Change Your Image
John-470
Reviews
Carrie's War (1974)
A Beautiful Film of a Beautiful Book
Oh it was so long ago! I must have watched this series as a child in the early eighties, and now discover it was made as early as 1974.
But the memories are vivid, and reinforced by the book - which I feel is amongst the finest written for children - and which the film, as I recall it, recreated beautifully.
Carrie, 12, and her little brother Nick, 9, are evacuated from London early in the War to spend a year about as far removed from their previous lives as could be - a small Welsh mining town in the shadow of a huge slag-pile and shot through with strict non-conformist piety. They are billeted with the fearsome old Councillor Evans, and his kind but put-upon timorous younger sister - Auntie Lou.

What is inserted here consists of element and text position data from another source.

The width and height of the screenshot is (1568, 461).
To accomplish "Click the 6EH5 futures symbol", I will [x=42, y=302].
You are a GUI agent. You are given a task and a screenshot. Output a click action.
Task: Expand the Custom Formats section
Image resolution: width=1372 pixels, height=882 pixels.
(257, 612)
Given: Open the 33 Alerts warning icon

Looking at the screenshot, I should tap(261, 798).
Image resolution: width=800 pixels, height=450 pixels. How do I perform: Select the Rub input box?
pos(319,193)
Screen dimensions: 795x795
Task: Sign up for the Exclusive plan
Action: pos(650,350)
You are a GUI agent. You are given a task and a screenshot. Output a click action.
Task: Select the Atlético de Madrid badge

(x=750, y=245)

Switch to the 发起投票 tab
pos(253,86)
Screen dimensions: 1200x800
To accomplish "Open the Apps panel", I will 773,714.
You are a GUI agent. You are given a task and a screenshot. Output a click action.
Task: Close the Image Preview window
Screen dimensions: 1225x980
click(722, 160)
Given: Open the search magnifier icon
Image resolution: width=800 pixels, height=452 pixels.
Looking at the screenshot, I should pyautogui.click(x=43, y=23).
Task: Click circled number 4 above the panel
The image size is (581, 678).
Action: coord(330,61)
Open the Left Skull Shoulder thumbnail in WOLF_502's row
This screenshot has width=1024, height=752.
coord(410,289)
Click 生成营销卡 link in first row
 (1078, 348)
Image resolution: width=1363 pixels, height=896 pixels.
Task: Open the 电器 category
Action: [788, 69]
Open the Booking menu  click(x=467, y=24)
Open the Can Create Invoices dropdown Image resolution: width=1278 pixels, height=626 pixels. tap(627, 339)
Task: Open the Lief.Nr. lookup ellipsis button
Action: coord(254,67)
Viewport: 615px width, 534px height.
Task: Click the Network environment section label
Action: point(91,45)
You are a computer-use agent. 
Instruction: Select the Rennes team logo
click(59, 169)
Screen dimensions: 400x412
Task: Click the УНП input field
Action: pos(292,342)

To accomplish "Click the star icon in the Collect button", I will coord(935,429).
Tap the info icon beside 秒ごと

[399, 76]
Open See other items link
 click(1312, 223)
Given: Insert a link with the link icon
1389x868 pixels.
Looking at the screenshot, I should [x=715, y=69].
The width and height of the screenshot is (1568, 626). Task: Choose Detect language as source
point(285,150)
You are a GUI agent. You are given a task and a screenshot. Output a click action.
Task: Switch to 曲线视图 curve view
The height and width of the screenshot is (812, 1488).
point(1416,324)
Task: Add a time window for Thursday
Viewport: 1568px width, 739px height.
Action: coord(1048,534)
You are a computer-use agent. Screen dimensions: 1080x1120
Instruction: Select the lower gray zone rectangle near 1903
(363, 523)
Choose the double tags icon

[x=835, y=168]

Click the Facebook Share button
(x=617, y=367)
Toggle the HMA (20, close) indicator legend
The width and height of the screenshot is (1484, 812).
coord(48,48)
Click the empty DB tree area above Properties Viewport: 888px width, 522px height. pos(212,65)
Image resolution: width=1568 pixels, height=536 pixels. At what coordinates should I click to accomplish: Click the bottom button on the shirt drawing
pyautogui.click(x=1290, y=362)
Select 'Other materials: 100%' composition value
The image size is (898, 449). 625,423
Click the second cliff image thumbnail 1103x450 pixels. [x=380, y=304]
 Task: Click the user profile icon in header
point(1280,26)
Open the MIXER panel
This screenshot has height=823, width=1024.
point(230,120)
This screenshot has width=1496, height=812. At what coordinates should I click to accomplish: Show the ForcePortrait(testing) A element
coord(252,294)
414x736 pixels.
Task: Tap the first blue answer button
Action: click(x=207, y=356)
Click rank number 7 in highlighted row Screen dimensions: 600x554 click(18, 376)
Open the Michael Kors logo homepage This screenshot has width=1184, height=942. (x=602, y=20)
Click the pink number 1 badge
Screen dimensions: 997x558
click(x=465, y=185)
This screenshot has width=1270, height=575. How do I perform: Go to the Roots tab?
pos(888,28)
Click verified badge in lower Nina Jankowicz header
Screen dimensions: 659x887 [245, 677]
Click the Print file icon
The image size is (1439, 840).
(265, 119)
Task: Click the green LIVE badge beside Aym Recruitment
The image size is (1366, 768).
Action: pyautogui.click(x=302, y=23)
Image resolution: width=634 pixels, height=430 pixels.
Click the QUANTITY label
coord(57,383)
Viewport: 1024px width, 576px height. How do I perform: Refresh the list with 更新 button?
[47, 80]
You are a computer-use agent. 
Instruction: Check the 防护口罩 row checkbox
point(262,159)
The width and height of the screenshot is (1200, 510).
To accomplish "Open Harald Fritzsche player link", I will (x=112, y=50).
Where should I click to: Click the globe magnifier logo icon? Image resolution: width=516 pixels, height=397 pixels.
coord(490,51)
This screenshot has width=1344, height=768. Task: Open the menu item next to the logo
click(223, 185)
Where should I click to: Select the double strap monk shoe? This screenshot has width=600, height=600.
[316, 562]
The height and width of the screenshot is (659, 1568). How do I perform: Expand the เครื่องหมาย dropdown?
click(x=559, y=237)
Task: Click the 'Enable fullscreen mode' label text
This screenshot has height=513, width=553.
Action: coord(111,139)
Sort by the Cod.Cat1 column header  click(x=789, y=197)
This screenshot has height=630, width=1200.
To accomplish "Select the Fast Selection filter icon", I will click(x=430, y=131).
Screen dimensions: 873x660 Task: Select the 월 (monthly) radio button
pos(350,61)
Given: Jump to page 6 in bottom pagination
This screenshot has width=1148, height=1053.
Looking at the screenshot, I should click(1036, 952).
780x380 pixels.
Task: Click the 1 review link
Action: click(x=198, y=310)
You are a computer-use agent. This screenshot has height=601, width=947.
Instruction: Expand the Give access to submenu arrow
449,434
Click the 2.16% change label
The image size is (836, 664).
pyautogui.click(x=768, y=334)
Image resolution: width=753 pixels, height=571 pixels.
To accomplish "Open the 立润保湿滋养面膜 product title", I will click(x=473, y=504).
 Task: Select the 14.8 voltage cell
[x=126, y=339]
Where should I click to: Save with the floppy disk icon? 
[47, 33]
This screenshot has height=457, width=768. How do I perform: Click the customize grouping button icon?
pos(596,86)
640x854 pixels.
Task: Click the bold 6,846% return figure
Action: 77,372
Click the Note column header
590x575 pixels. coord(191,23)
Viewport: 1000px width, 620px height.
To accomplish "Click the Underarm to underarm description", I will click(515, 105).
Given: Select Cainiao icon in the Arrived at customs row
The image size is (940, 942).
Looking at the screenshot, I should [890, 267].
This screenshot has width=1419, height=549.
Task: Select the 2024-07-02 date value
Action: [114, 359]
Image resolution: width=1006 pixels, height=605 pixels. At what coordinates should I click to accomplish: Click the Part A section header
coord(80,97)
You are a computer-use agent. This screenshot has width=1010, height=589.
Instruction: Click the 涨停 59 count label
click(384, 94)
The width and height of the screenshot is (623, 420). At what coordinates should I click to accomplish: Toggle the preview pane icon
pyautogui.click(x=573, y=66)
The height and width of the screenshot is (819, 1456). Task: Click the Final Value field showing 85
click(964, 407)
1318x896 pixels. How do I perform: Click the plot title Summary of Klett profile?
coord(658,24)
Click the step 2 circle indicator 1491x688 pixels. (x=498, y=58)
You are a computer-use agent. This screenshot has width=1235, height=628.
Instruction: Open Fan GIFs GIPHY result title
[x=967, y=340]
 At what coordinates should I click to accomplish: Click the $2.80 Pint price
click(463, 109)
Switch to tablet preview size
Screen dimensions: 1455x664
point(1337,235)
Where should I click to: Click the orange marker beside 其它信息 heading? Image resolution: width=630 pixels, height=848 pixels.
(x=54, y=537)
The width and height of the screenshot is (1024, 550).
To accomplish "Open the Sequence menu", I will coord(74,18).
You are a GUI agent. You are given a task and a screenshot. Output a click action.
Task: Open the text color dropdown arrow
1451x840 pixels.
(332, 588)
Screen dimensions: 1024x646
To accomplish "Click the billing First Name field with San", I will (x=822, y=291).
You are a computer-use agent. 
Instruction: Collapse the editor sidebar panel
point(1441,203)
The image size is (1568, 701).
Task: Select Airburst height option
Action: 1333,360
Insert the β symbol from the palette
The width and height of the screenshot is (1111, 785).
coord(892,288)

All this is evoked in flashback as Carrie returns to the valley more than thirty years later, and tells the story to her own children. They have just lost their father and Carrie's friendship with Albert, another, slightly older evacuee, gains poignancy from what we see and she doesn't - at least at the time. These subtle depths are what make all the best children's writing and drama so appropriate for adults as well - and the film should appeal to a wide age range. Younger children will identify with Nick in seeing Mr Evans as a frightening, hateful - though almost comic - ogre. Older or more sensitive ones will see a lonely old man to whom life has been hard - as Carrie learns to do.
I don't think the harsh realities and unexpected compensations of evacuation have ever been better captured. You may have trouble catching this series - I don't know when it was last repeated and there is no video. But the book is widely available, and Nina Bawden's novel is her masterpiece.